Kızlarınız ve Ece Nur
Muhafazakâr ebeveynlere bu soruyu sormanın tam zamanı:
Kızlarınız okullara nasıl gidiyor?
Benim; İslamcı kesimin yazdığında, konuştuğunda, mangalda kül bırakmayan şahsiyetleri arasında birçok tanıdığım var.
Bunların bir kısmı vakti zamanında başörtüsü yasağına karşı direnen kızlara destek veren ama sıra kendi kızlarına geldiğinde başörtülerini açtırarak okullara gönderen pragmatik muhafazakarlar.
Bir kısmı da “aç kapa olacağına hiç takmasın da bizim gibi zorluk çekmesinler” diyerek kızlarının tesettürsüzlüğünü normalleştirenler.
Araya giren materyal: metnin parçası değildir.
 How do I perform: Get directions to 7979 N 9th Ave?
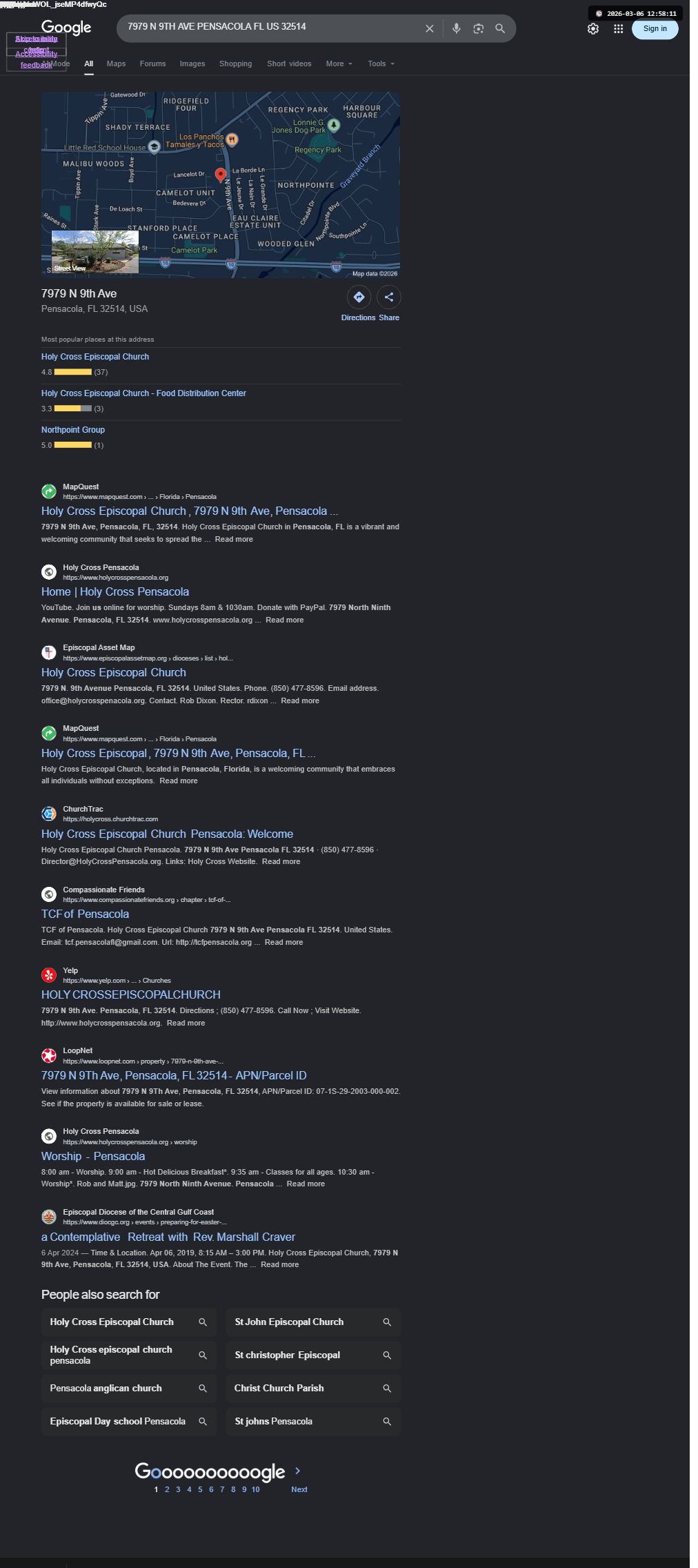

Bu tipler sözde İslami kesimin çoğunluğunu teşkil etmekte.
Bir de marifetmiş gibi kariyer sahibi oğullarına “kalbi tesettürlü (!)” gelin tercih eden güya İslamcılar var.
Allah’ın emrini kayıtsız şartsız tercih edenler ise azınlıkta.
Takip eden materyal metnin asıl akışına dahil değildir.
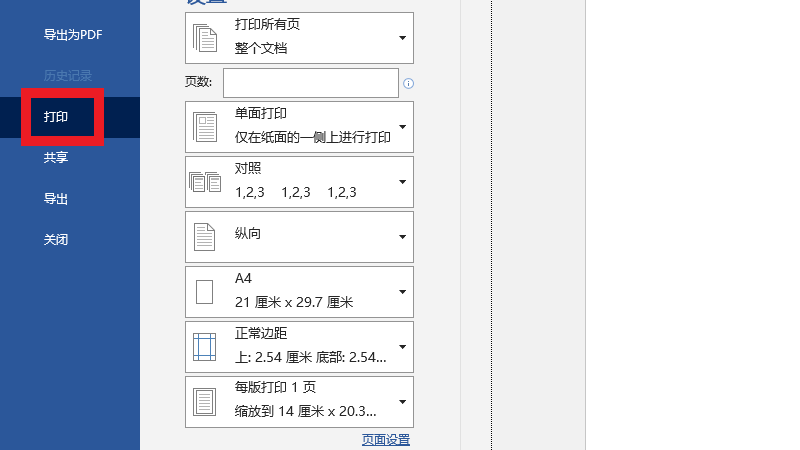
Task: Select 导出为PDF in the left sidebar
Action: (x=73, y=35)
Ece Nur Özel’i duymuşsunuzdur.
Diyarbakır’da 12 yaşında başörtülü bir öğrenci.
Başörtülü olarak eğitimine devam etmek istedi.
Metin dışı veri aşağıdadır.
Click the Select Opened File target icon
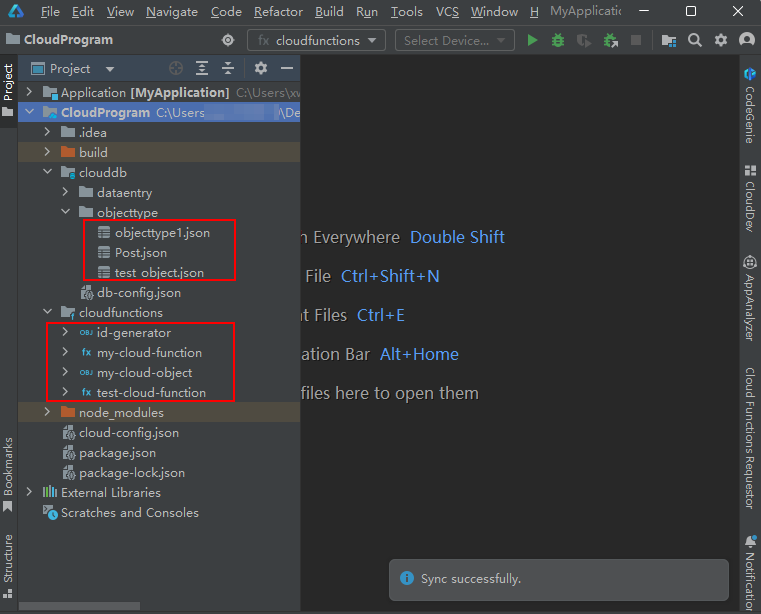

Ailesinin de kızcağızın da başına gelmedik kalmadı.
İkna odası kurup başörtüsünü açması için baskı yaptılar, olmadı.
Babasına tutanak imzalatmak istediler, olmadı.
Okulundan kaydını silip evine kilometrelerce uzak başka bir okula sürdüler, olmadı.
Arkadaşlarından ayırdılar, ceza verdiler.
Kalbini kırdılar, üzdüler, ağlattılar ama Ece Nur’u vazgeçiremediler.
Ailesi de kendisi de direniyor, olması gerektiği gibi.
Ece Nur’a destek olmak ister misiniz?
Milli Eğitim Bakanı Nimet Çubukçu’ya veya Meclis İnsan Hakları Komisyonuna email atın, dilekçe yazın veya imza kampanyaları başlatalım falan demeyeceğim…
Ece Nur’u örnek alın ve kızlarınızı okullara örtüleriyle yollayın.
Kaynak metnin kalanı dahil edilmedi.